Fever Dreams
writing through a fog
I tucked myself into bed at five-thirty or so, just a few minutes after finishing my tea. And it was lovely, in that strange way, to fold myself under the covers. To reach that point of no return: I’d been able to function throughout the day, if clumsily, cold and stumbling through life. But now that I was curled up in bed, soft and cozy, getting out was almost unthinkable. A fever has always been my very favourite kind of sickness for that reason. Almost no pain or nausea, not like with a stomach flu or headache. Just a tiredness, a weakness. And I was weak and tired anyway, all the time. This way, at least, I could indulge in my weakness without much guilt. Stay where I felt safe.
And go where my thoughts drifted, of their own accord. To Anthony, to J.
Anthony, I needed sweetness from him. Needed him so badly, but I couldn’t tell him so. Couldn’t call him. He was not the type who would drop everything to come and attend to sick little me, out here in my little pueblo. Oh, he wouldn’t be cruel about it. No, worse. He would be polite, almost professional. Of course I would like to, but it’s really quite far, and you know, I still have quite a lot of work to finish here… and blah blah blah. Anyway he wouldn’t come, that was for certain.
For some reason, the image of him chatting up that pretty girl in February flashed through my mind. I don’t even know why, not really. It wasn’t like I’d ever even seen her again. It hadn’t meant anything, surely. And yet, an image of her kept flashing through my mind. Her beautiful, heavily made-up face. She’d been even younger than me, almost certainly.

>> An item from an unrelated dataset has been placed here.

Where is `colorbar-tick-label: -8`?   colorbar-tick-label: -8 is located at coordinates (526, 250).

Maybe that was why her picture kept repeating, on a loop.
Anthony’s potentially-wandering eyes frustrated me, worse, hurt me. The thought of it. And yet so did J.’s sweetness, his devotion, frustrate me. I’d felt smothered by him touching my face with his fingertips, gazing at me so adoringly. Putting me up on his pedestal. I just hadn’t been able to handle it. He was looking at somebody else, I felt. Somebody who was not me.
Everything had the potential to hurt. That thought suddenly became so clear to me, crystallized in my mind. I could understand now the painful ways I’d tried to protect myself when I’d been very young, that soft area within me snapping shut, a Venus flytrap. How Eric must have hated it. It was unforgivable to him, at least in that moment. How was it that I had loved such a cruel person so recklessly?

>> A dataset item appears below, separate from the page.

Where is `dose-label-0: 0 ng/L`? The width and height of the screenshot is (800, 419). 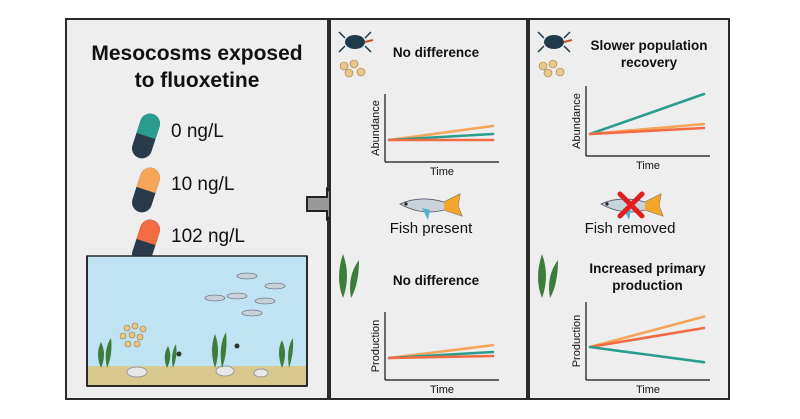
dose-label-0: 0 ng/L is located at coordinates (198, 132).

I grew quite sad quite quickly after these thoughts. Sad, but also too tired, too ill, to really take much of an interest in my own sadness.
It was worse the next morning. I woke up with chills, a headache, a cough. Probably a fever, though I didn’t have a thermometer and couldn’t check. I couldn’t take a proper deep breath without suddenly feeling like I needed to hack out a lung, nor could I stop shivering. Needless to say, I called in sick to work again.
Left alone with my thoughts, I had nothing to do but read the few books I had in my room and had already read countless times, or lie in bed and scroll on my phone. Even the thought of calling people to complain wasn’t very appealing. I couldn’t call my mother or anybody who might have relayed back to her that I was sick, because she would get worried, I knew.
Strangely enough, the person I really wanted to talk to was J. I wanted someone to take care of me as though I were a child, to tuck me into bed and be sweet to me. It was strange: sick, I wanted to be adored. Held, studied. Allowed to lie in bed, eyes closed, and know I wasn’t missing out on anything. He would have done that for me, I felt. Had I not chosen Anthony over him.
It was all so odd. Really who I wanted to talk to was my mother (who I couldn’t) or J, who I probably could have, except for I probably would have cried, and that would have been so humiliating. I could not cry on the phone to him. He had to think that I was having the time of my life, no regrets.
I thought, a tad desperately, about calling Anthony, but I rejected that idea almost as quickly as it had come to me. He would have spoken to me, I knew, and he would have felt bad, but I didn’t want to get weepy with him. I was supposed to be pretty, perky, fun. Not in quarantine. He’d be looking for an excuse to get off the phone with me after twenty minutes.
It was odd, that feeling. The sensation of being completely alone, and knowing that you had only yourself to blame.